Lors de l'examen par échantillonnage de bois d'épicéa frais infesté par des scolytes sur 25 sites de l'aire de répartition connue du SNE, on n'a trouvé qu'une seule ponte avec 6 jeunes scolytes appartenant au SNE. La découverte a été faite dans une branche où le SNE est apparu en même temps que le scolyte typographe, le chalcographe (Pityogenes chalcographus) et les Hylurogops (Hylurogops sp.) Des analyses des SNE isolés ont montré que les coléoptères envahissants ne portaient pas de champignon pathogène exotique et présentaient une composition de champignons associés similaire à celle des scolytes typographes également étudiés à des fins de contrôle.
Les résultats de l'étude du potentiel de dégâts, ainsi que les résultats de la surveillance des pièges, montrent que le SNE est certes déjà largement répandu dans le nord-est de la Suisse, mais qu'il ne contribue guère au volume de bois endommagé. Il n'est donc pas nécessaire pour l'instant d'adapter les stratégies actuelles de lutte contre les attaques de scolytes sur l'épicéa. En cas d'apparition plus importante du SNE, cela pourrait s’avérer nécessaire, car les scolytes quittent déjà les arbres infestés en automne et passent l'hiver dans la litière au sol. En revanche, le scolyte typographe hiverne généralement dans le couvain à basse altitude. Des mesures de lutte efficaces en cas d'infestation par le SNE devraient donc être mises en œuvre avant la fin de l'été.

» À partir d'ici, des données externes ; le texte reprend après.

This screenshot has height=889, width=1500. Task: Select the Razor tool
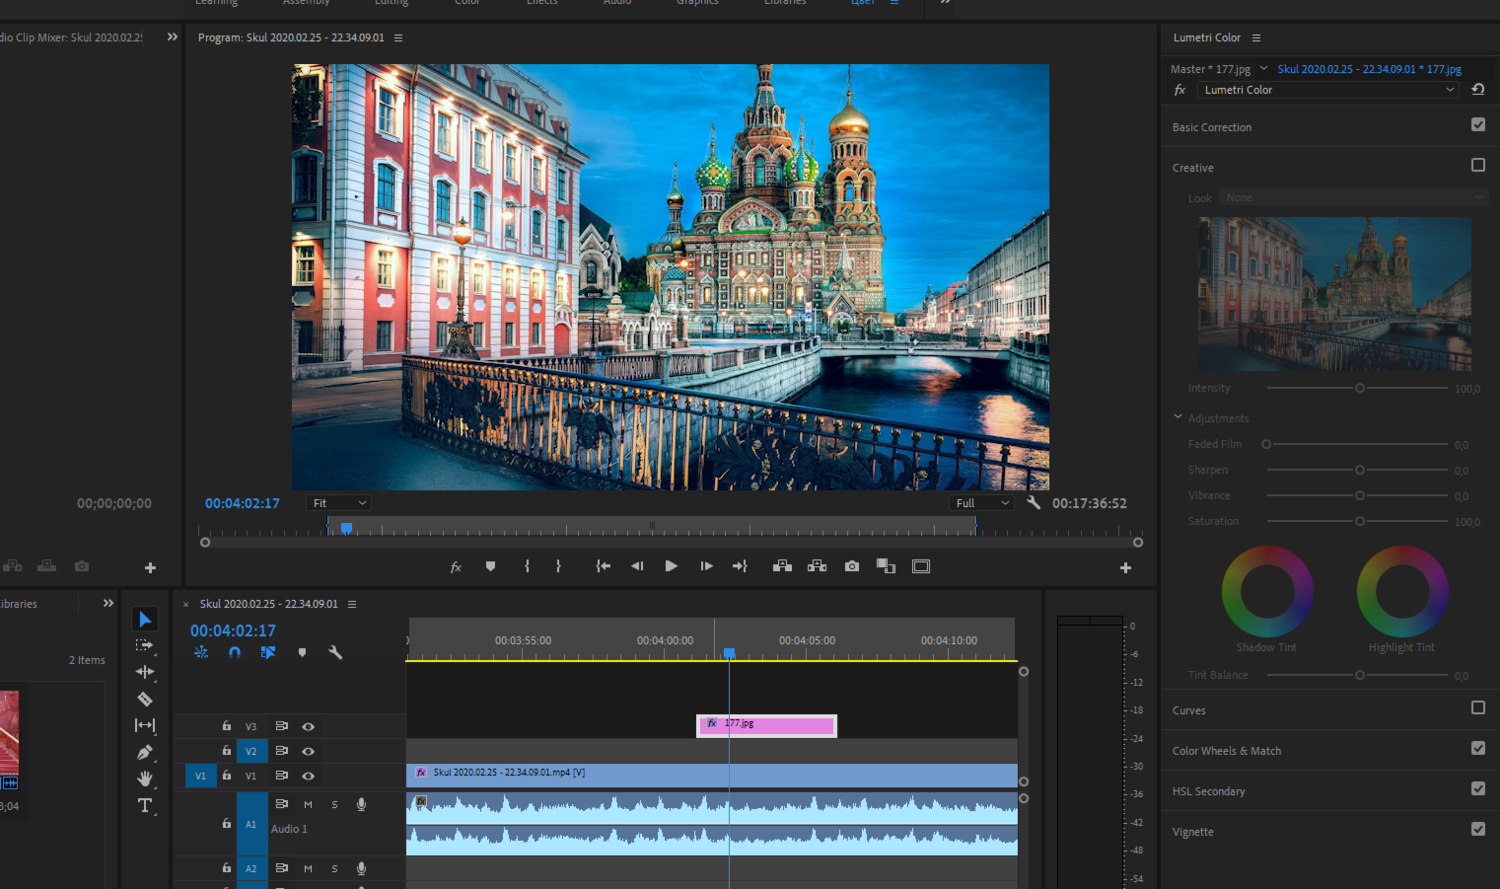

Toutefois, les expériences faites dans les pays d'Europe de l'Est, comme la République tchèque, montrent que le SNE peut, comme le scolyte typographe, profiter des effets croissants des changements climatiques (notamment des périodes de sécheresse plus intenses et des températures en hausse) et contribuer de plus en plus aux dégâts sur les épicéas. Cette évolution devrait donc être examinée à l'avenir à intervalles réguliers afin de pouvoir adapter les stratégies de lutte au moment opportun.